O que veio na sequência foi uma política linha-dura de blindagem da governança. Sob o governo de Michel Temer, foi aprovada a Lei das Estatais, restringindo o acesso de políticos a cargos da administração das empresas controladas pelo governo. A guinada foi completada com a política de preços baseada em paridade com as importações (PPI).

No governo de Jair Bolsonaro, o presidente também criticou pesadamente a política de preços da Petrobras, trocou o comando da estatal quatro vezes, mas não mexeu na maneira como a empresa formava o seu preço ao consumidor. Sob Lula, a Lei das Estatais foi flexibilizada e, nesta terça (16), um comunicado da empresa acabou com a política de preços sem informar o que vai substituí-la.

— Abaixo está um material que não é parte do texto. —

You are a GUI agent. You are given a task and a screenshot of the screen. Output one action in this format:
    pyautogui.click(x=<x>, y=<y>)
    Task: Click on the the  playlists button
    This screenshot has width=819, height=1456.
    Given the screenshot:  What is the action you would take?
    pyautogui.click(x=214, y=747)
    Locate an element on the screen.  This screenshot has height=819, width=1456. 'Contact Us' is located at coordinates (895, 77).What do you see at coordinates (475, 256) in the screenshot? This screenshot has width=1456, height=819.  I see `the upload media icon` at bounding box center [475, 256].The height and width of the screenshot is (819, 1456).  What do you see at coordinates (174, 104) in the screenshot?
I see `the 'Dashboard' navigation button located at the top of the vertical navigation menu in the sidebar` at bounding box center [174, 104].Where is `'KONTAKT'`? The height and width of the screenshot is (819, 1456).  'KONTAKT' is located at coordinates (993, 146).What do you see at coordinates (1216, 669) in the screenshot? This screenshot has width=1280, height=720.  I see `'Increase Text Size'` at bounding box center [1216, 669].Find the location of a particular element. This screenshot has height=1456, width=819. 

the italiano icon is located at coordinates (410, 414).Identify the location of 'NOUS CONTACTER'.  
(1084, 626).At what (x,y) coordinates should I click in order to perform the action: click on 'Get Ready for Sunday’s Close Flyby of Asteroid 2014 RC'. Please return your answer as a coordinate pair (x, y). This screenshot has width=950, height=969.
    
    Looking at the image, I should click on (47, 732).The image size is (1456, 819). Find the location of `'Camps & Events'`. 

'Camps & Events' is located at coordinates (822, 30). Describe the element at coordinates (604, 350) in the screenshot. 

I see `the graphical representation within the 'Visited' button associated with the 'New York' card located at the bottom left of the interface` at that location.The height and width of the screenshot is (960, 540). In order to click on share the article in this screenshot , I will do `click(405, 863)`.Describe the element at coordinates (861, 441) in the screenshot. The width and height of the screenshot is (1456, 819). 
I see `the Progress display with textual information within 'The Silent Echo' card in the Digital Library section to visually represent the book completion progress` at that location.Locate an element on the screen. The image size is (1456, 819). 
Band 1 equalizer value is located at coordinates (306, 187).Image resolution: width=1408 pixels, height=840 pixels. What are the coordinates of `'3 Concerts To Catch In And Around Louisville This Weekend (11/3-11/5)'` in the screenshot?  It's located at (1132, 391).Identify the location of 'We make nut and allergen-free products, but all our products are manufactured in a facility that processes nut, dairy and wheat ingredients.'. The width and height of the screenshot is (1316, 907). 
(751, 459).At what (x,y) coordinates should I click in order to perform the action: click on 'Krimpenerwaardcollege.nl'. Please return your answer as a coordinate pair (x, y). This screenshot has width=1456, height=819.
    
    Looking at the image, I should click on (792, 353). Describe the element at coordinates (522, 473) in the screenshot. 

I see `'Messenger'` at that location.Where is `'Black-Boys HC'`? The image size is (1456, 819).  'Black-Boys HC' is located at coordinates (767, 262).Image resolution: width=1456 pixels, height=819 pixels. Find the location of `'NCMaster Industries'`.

Para Mauro Rodrigues da Cunha, o fim da política de preços é um péssimo sinal para uma companhia "com o histórico da Petrobras". Ele conversou com o colunista por telefone logo após o comunicado da empresa. Cunha segue atuando como conselheiro de empresas de capital aberto, como Klabin e AES.

A seguir os principais trechos:

UOL: Que avaliação o senhor faz do comunicado da Petrobras que encerrou a política de paridade com preços internacionais?

MAURO RODRIGUES DA CUNHA: Em primeiro lugar, o comunicado é propositalmente confuso. É péssimo para uma companhia com o histórico da Petrobras, de arbitrariedade na definição de preços e que tem uma posição dominante no mercado. Qualquer enrolação em torno de como será a política não esconde que é uma mudança ilegal.

Por que ilegal?

CUNHA: É ilegal nos termos da Lei do Petróleo. No artigo 61, parágrafo 1º, a Lei 9.478/97 estabelece que as atividades econômicas desenvolvidas pela Petrobras ocorrerão em caráter de livre competição com outras empresas, em função das condições de mercado. E tem também a Lei do Cade [Lei 12.529/2011, que estabelece o Sistema Brasileiro de Defesa da Concorrência].

Por que a paridade com o preço internacional deveria ter sido mantida, na visão do senhor?

CUNHA: A Petrobras é um player dominante no Brasil. Seguir qualquer coisa diferente seria interferir no livre mercado e na competição, que está na lei. E essa era a razão da paridade existir. Não é uma visão neoliberal, mas um instrumento de defesa também da concorrência. Agora não tem mais parâmetro.

Que efeito isso pode ter sobre a concorrência?

CUNHA: Imagina um competidor de mercado, que importa combustível e, de repente, a Petrobras que é uma empresa dominante no mercado, decide arbitrariamente baixar o preço. Ele vai sair do mercado neste mesmo momento. Sobretudo agora que a paridade foi substituída por um sistema opaco. A Petrobras vai matar o livre-mercado.

Foi uma promessa do presidente Lula em campanha mudar a política de preços.

CUNHA: Deveriam então ter mudado a Lei do Petróleo e a Lei do Cade, em vez de desobedecê-las.